We have a pair of test images to help evaluate your monitor calibration. The first is a test of the black point and shadow performance. The second diagnoses incorrect gamma settings and provides an overall check of screen neutrality.
- Before you embark on any monitor calibration journey, make sure your display is suitably warmed up. This entails having the display on (and not in screen saver mode) for an hour or so. Also, try to minimize any glare on the screen, or light shining directly at the display. This is particularly important if you are performing calibration by eye.
- The characteristics of a monitor change with time. It is a good idea to re-calibrate and profile your display every week or two.
As a rough check of your monitor calibration, you can compare an electronic version (converted to sRGB) of a GretagMacbeth™ ColorChecker® to the real thing. For a more accurate comparison, we have different editions of the chart in several formats. These charts are based on measurements averaged from multiple charts. GretagMacbeth changed the paint formulation for recent ColorChecker editions.
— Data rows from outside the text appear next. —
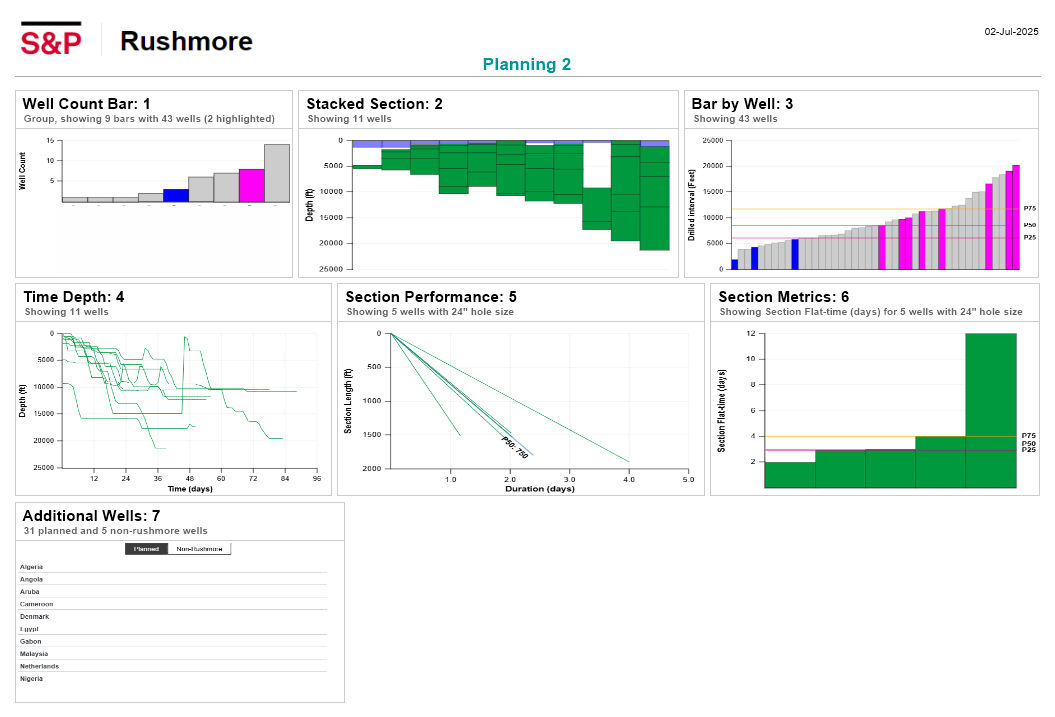This screenshot has width=1055, height=717.
Task: Click the Planning 2 page title
Action: tap(527, 65)
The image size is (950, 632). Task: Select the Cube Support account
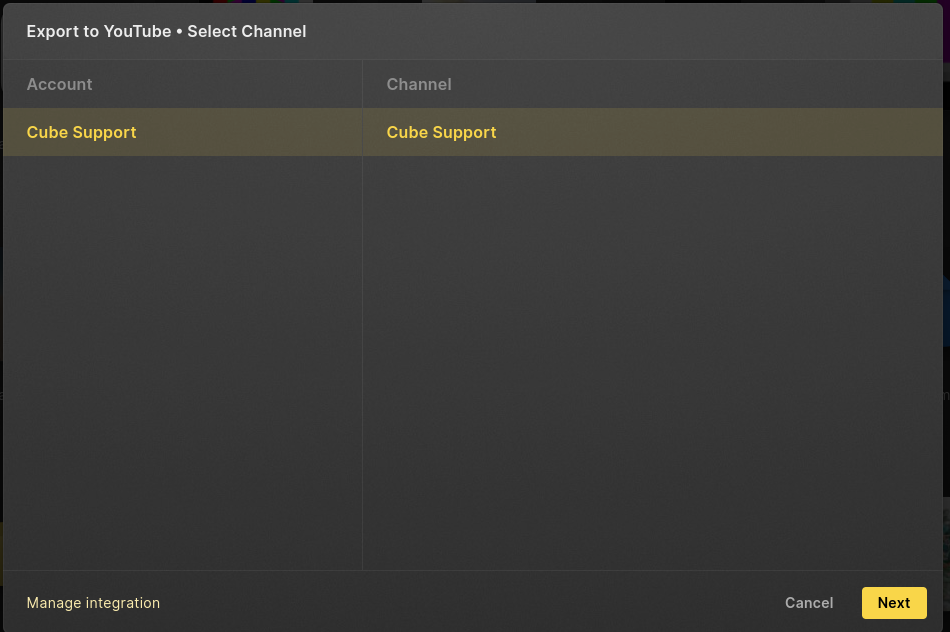[x=182, y=132]
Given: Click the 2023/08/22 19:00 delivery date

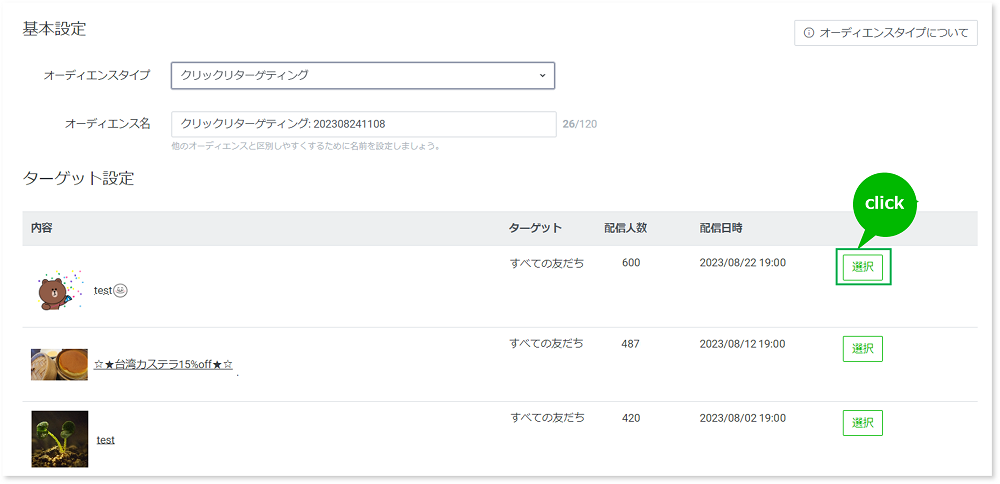Looking at the screenshot, I should (742, 263).
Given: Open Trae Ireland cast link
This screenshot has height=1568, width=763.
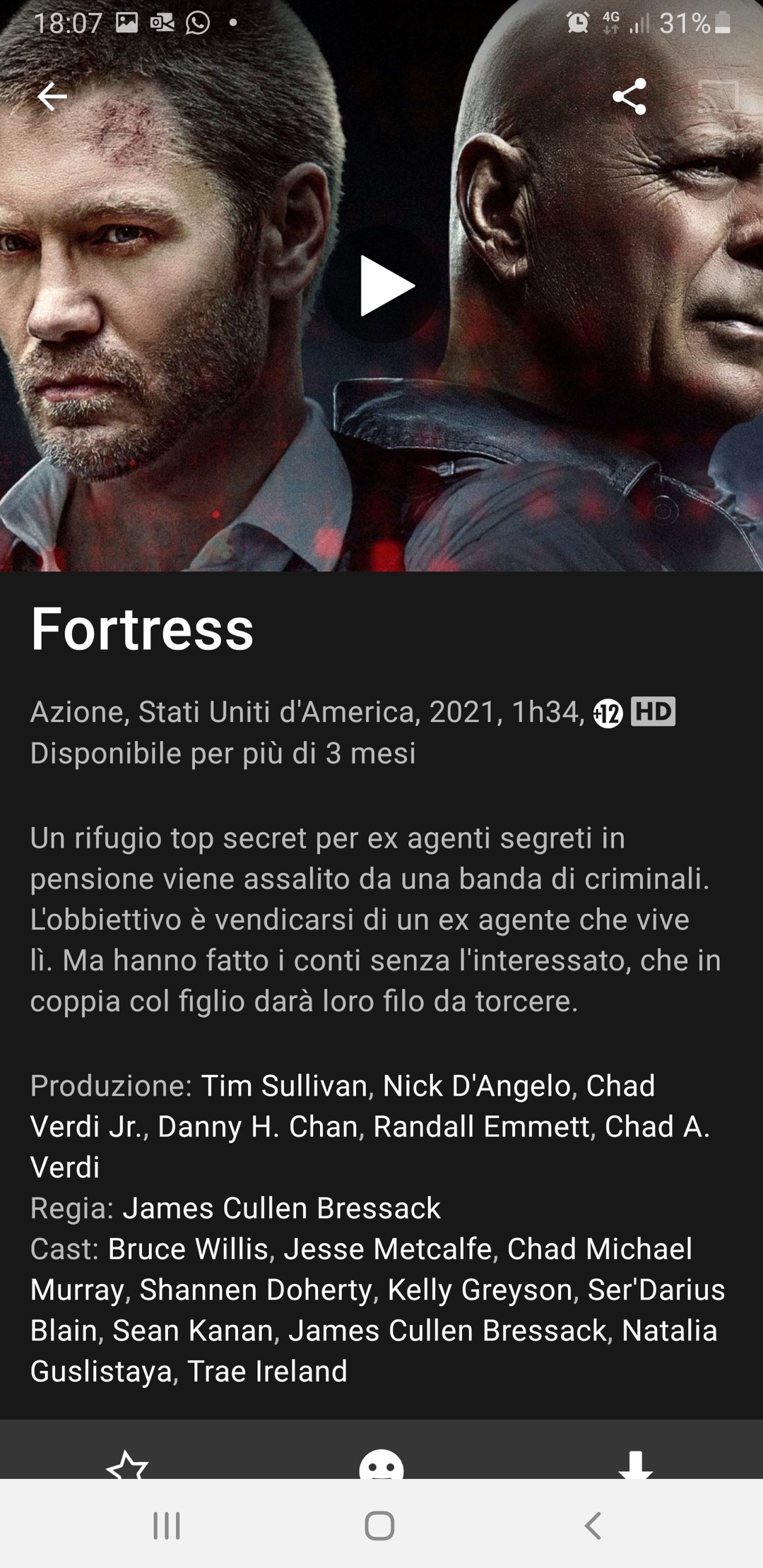Looking at the screenshot, I should (x=267, y=1371).
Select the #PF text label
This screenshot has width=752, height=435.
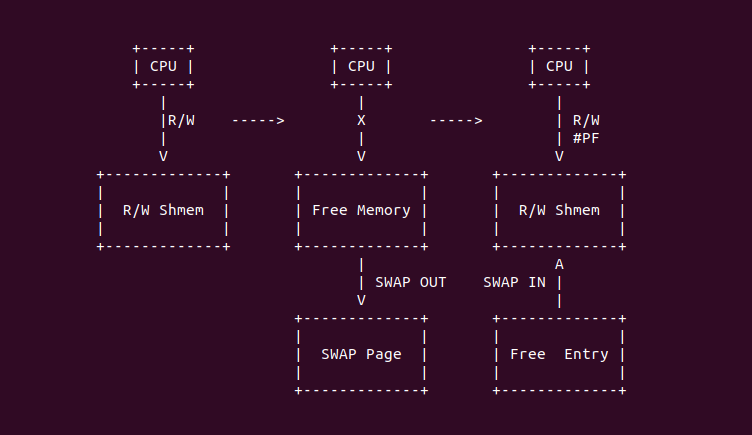(586, 138)
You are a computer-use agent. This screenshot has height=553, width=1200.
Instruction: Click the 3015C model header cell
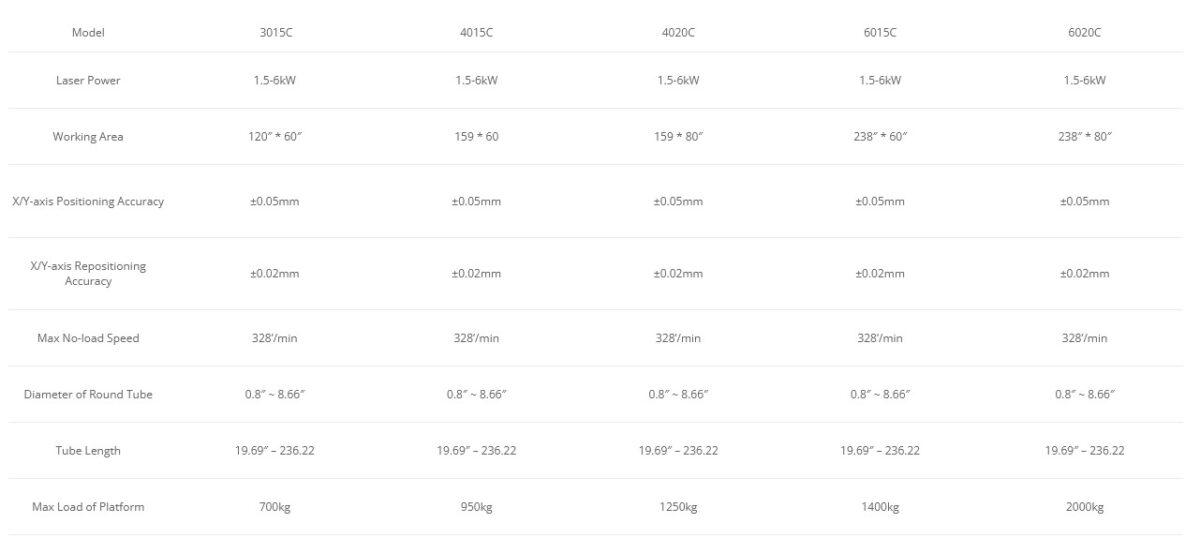click(276, 32)
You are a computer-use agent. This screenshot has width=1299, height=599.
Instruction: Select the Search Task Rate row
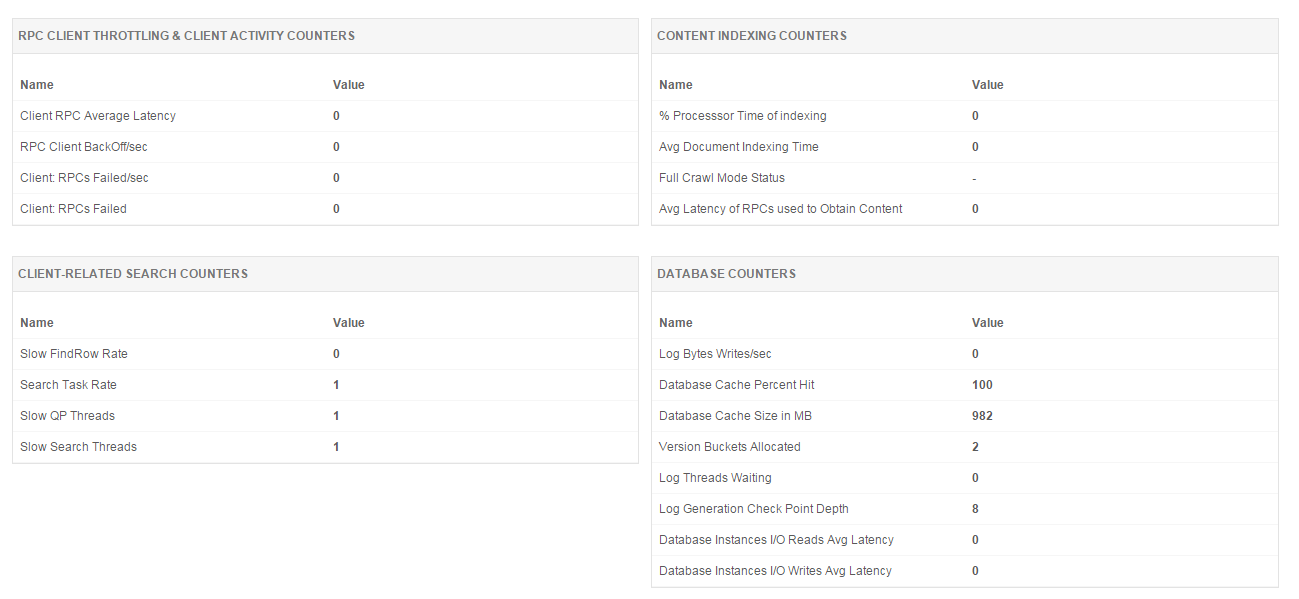(x=69, y=385)
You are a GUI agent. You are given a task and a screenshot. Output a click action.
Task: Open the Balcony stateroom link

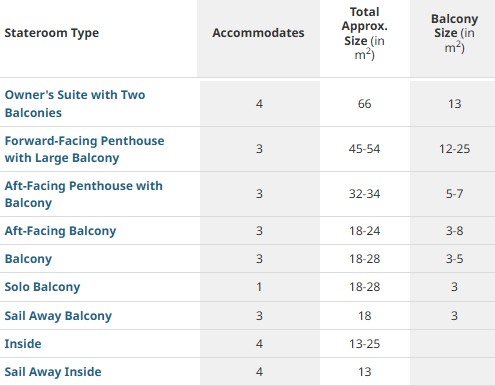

The colors are reasonably consistent within each formulation version, with larger differences between recent and legacy paints.
Recent paints (October 2003 Edition):
- CIE LAB format (compressed tiff).
- CIE LAB format with value labels (useful for Adobe Camera Raw calibrations – compressed tiff).
- ProPhoto RGB (useful for calibrating Adobe Camera Raw – compressed tif).
- Adobe RGB 1998 (print reference or ACR calibration – compressed tif).
- All the above charts in uncompressed tiff format: Windows/Zip or Mac/Stuffit archives.
- Usage notes, terms, and conditions for the October 2003 images.
The charts below are for the older paints, used from 1976 until the recent reformulation to more environmentally friendly paints.
Legacy paints (July 2000 Edition):
The Color Checker chart is available in two versions. The first is the full sized 8×11″ target most useful for general work. The second is the Mini ColorChecker in business card size of 2.5×3.5 inches. This is useful as a portable reference.